Give the number of lines in the listing that contain the word "August", and nothing besides.

*** Opening of MATERIAL FOR THE TASK ***

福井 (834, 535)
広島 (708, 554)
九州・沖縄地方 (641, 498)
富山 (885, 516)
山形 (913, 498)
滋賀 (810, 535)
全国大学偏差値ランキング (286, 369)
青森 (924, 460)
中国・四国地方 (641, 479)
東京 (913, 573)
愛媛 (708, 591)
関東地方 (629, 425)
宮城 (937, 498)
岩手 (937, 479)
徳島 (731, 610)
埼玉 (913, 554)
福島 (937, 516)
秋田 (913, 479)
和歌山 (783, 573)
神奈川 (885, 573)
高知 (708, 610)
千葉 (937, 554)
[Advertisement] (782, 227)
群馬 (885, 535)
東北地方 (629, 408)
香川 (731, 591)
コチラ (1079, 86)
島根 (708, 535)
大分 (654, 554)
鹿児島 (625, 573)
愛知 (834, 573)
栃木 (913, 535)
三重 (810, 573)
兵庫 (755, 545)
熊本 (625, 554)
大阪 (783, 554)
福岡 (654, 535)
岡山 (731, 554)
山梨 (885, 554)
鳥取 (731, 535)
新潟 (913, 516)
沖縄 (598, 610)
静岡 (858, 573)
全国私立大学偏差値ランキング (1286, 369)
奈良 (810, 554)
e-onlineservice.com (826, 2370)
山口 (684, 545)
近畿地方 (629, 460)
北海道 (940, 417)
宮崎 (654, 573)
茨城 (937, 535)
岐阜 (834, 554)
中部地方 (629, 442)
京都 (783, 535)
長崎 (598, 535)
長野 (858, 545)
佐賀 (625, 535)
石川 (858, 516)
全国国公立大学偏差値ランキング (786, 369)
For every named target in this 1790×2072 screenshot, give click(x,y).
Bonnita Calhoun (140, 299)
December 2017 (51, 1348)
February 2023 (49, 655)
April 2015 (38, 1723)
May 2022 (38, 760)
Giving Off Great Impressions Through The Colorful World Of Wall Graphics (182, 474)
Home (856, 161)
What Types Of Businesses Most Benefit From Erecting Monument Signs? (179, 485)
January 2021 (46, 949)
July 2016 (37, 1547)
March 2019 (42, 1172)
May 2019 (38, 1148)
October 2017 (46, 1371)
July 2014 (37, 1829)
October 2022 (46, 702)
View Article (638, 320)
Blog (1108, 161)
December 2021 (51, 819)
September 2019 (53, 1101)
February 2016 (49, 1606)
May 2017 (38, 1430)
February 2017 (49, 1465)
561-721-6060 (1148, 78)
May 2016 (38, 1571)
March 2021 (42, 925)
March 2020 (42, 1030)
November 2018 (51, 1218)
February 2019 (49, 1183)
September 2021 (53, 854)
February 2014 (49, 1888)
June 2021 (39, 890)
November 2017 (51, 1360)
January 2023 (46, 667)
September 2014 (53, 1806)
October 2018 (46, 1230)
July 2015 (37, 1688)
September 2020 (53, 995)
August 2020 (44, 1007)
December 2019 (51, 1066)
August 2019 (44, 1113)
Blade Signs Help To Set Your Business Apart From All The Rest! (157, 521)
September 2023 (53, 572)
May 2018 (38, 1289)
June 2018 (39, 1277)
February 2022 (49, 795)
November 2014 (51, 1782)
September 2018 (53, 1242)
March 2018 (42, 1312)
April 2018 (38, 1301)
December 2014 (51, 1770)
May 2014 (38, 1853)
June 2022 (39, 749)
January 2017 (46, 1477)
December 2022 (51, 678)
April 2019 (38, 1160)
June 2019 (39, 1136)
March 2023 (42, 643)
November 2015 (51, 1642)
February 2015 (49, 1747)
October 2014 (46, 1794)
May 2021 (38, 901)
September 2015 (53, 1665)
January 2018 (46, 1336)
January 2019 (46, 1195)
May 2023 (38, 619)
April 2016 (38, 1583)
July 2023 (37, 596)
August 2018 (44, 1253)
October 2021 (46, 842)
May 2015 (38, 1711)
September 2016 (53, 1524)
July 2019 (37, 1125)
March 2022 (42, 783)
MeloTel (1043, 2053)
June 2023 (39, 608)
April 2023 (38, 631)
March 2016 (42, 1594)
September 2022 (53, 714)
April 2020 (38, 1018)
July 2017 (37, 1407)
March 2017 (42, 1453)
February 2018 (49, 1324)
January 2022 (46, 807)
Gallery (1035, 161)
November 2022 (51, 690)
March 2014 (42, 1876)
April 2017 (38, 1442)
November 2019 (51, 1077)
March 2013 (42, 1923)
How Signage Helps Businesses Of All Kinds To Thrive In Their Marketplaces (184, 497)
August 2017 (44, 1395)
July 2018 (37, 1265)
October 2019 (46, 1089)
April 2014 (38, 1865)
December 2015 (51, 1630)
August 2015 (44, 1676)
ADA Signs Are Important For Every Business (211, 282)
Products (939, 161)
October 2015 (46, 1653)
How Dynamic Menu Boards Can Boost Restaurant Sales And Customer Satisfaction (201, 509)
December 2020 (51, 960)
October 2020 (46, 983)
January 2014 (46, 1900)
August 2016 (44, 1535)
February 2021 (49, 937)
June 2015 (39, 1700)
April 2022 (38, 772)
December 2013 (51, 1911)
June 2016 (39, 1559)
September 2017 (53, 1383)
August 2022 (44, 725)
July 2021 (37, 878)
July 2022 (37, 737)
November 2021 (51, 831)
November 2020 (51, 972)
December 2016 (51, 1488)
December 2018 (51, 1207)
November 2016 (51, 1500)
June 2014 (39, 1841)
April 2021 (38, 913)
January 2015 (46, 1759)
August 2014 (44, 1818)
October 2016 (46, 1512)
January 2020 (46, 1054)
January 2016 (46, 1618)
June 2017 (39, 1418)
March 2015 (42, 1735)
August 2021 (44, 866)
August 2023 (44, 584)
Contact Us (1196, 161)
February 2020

*** Close of MATERIAL FOR THE TASK ***

* RESULT:
10